** Dataset entries **

+ + + + +

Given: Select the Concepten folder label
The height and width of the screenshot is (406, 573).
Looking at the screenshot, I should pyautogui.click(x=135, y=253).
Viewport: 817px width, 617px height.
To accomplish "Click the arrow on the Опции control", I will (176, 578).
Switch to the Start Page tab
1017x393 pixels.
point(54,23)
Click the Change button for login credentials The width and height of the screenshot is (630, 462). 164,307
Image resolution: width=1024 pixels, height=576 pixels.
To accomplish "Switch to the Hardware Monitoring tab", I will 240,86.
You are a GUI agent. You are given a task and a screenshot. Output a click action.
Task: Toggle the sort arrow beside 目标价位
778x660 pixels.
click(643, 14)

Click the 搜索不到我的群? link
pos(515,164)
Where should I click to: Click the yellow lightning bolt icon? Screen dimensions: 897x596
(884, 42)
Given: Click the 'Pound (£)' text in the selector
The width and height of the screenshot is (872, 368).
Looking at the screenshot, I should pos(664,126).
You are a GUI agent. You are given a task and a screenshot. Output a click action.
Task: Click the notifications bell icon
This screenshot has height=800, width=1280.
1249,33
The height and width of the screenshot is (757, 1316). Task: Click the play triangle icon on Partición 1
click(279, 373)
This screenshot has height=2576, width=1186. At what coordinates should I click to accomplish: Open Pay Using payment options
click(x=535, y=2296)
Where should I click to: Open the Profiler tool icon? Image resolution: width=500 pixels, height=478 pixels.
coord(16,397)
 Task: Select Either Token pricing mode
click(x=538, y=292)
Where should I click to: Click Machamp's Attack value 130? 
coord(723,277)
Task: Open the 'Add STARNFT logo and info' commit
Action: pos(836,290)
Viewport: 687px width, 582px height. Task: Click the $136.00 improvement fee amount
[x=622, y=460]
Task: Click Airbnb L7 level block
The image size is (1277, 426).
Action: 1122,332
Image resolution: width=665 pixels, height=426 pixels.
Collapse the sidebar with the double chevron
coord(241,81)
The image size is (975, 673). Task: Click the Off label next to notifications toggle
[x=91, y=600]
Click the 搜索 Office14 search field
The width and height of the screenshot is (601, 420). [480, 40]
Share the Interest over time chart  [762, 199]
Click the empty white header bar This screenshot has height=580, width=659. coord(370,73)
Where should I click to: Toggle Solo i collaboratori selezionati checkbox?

+ + + + +

** EXERCISE DIRECTIONS **
Using the entries above, return each line in which the word "will" occurs.

** RESULT **
To accomplish "Click the arrow on the Опции control", I will (176, 578).
To accomplish "Switch to the Hardware Monitoring tab", I will 240,86.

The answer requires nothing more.